» Teks Pilihan

☆ ☆ ☆ ☆

Bandung, era.id – Publik dunia sempat digemparkan dengan letusan gunung api White Island di Selandia Baru. Selain mengakibatkan jatuhnya korban jiwa, letusan ini juga terjadi tiba-tiba. Letusan mendadak ini menjadi sorotan para ahli gunung api (volkanolog), termasuk di Tanah Air di mana banyak sekali gunung api yang masih aktif.
Volkanog Dr.Eng. Mirzam Abdurrachman, dari prodi Teknik Geologi Institut Teknologi Bandung (ITB), pun angkat bicara. Ia membeberkan faktor-faktor yang bikin gunung api meletus tiba-tiba, seolah tanpa tahapan umumnya seperti gempa vulkanik, gempa tremor, dan gejala lainnya.
Kata Mirzam, gunung api dapat meletus dipengaruhi oleh faktor utama yaitu kesetimbangan magma yang berada di dalam dapur magma. Di dalam dapur magma terdapat tiga proses yaitu proses yang berada di bawah dapur magma (chamber), proses di dalam, dan proses yang berada di atas dapur magma. “Maka ketika kesetimbangan tesebut terganggu gunung api akan meletus,” terang Mirzam, melalui keterangan tertulisnya, Rabu (18/12/2019).
Ia mengibaratkan proses yang terjadi di bawah dapur magma sebagai sebuah botol air bervolume 600 ml, kemudian diinjeksikan dengan air baru 300 ml. Kelebihan volume tersebut tidak dapat ditampung. Begitupun gunung api, akan erupsi dengan mengeluarkan kelebihan magma yang terkandung di dalamnya. Hal ini bersifat siklus, terdapat pola, dan dapat diprediksi.
Namun, ada juga proses di dalam dapur magma yang tidak dapat diprediksi. Ini terjadi ketika dinding dapur magma roboh yang bisa diakibatkan oleh ketidakstabilan dinding atau bisa disebabkan oleh gempa yang terjadi. “Hal itu mengakibatkan penambahan volume secara signifikan pada dapur magma. Ini merupakan salah satu faktor gunung api dapat meletus tanpa sebab yang jelas sebelumnya," terangnya.
Proses lainnya terjadi di atas dapur magma. Proses ini sangat kompleks. Pertama, kerucut gunung api mengalami daya dukung yang kurang, ketika berinteraksi dengan air mengakibatkan berubahnya daya tahan sehingga akan terjadi erupsi saat kerucut tidak sanggup lagi menahan tekanan dari dalam.

☆ ☆ ☆ ☆

» Cuplikan Data
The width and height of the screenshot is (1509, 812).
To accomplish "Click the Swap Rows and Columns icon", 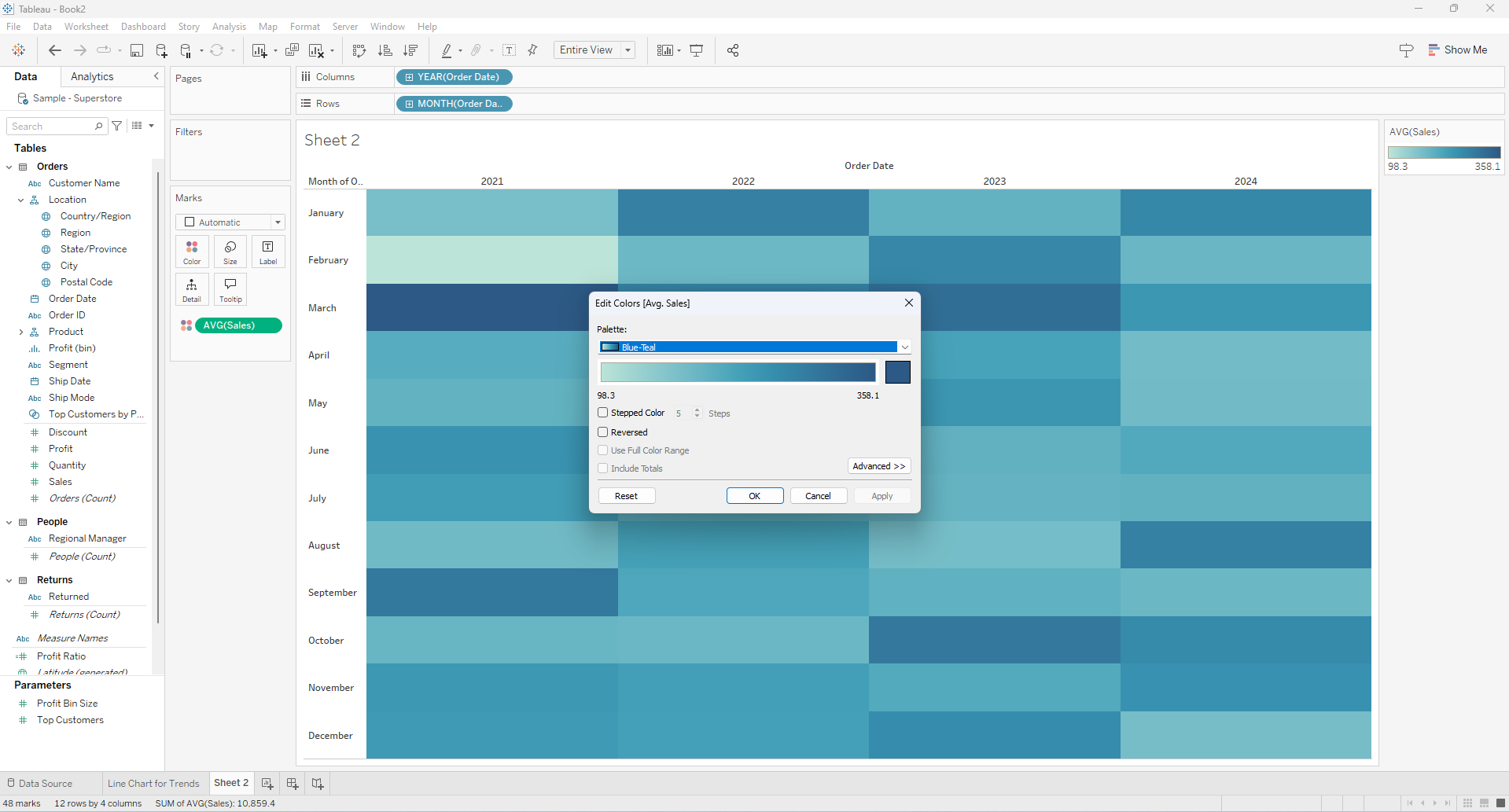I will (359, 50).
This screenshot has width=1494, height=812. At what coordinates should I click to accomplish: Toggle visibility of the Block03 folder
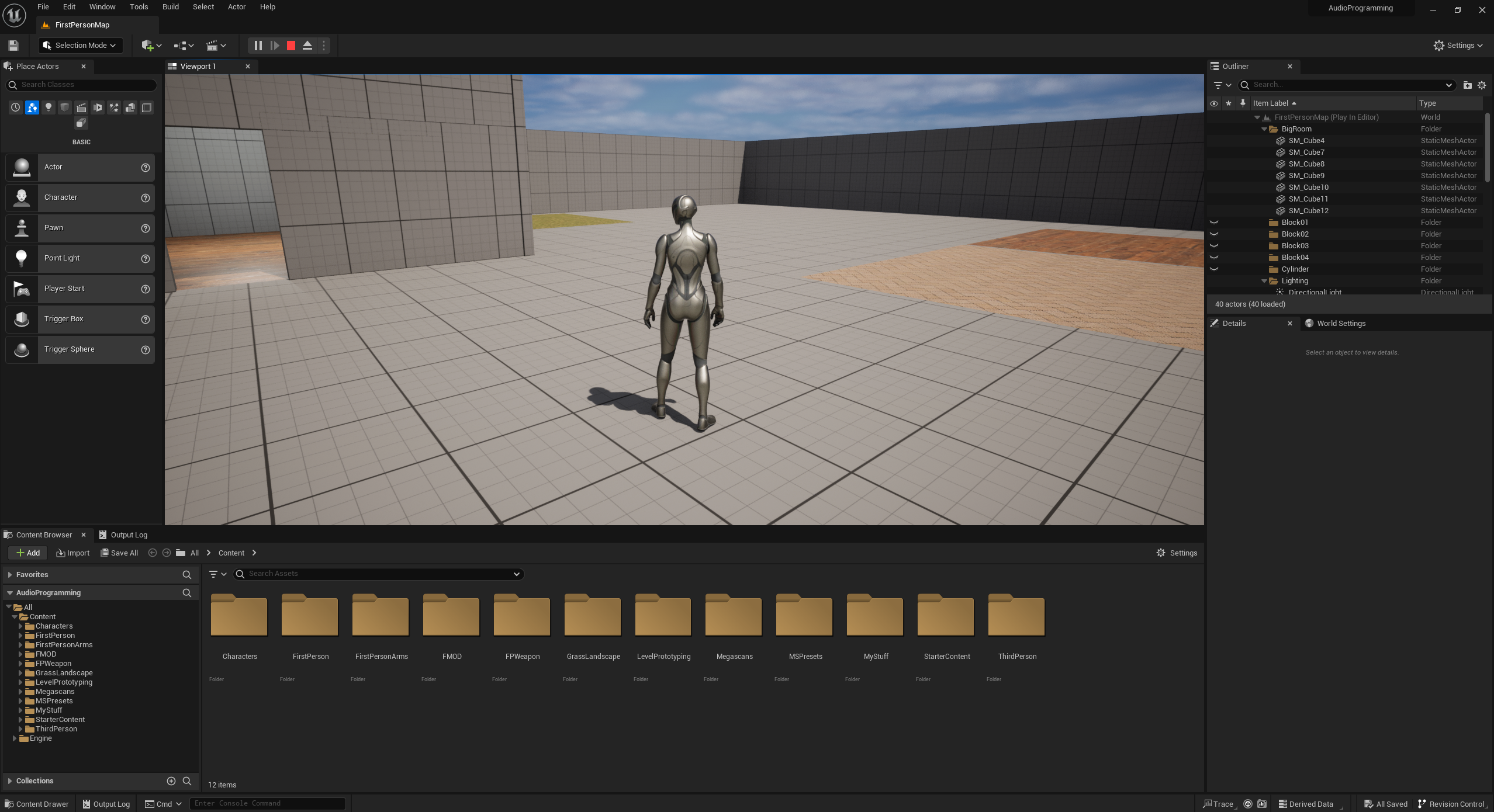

☆ ☆ ☆ ☆

» Tugas Anda
(A) Dalam teks pilihan, Mirzam Abdurrachman berasal dari program studi dan institusi mana?
(B) Sebutkan ketiga proses di dalam dapur magma yang diuraikan dalam teks pilihan.
(C) Perbarui bagian teks pilihan dari "Volkanog Dr.Eng. Mirzam" sampai "tertulisnya, Rabu (18/12/2019)." dengan mengganti "dapur magma" menjadi "kantong magma".

» Jawaban Per Tugas
(A) Prodi Teknik Geologi Institut Teknologi Bandung (ITB).

(B) Proses di bawah dapur magma (chamber), proses di dalam dapur magma, dan proses di atas dapur magma.

(C)
Volkanog Dr.Eng. Mirzam Abdurrachman, dari prodi Teknik Geologi Institut Teknologi Bandung (ITB), pun angkat bicara. Ia membeberkan faktor-faktor yang bikin gunung api meletus tiba-tiba, seolah tanpa tahapan umumnya seperti gempa vulkanik, gempa tremor, dan gejala lainnya.
Kata Mirzam, gunung api dapat meletus dipengaruhi oleh faktor utama yaitu kesetimbangan magma yang berada di dalam kantong magma. Di dalam kantong magma terdapat tiga proses yaitu proses yang berada di bawah kantong magma (chamber), proses di dalam, dan proses yang berada di atas kantong magma. “Maka ketika kesetimbangan tesebut terganggu gunung api akan meletus,” terang Mirzam, melalui keterangan tertulisnya, Rabu (18/12/2019).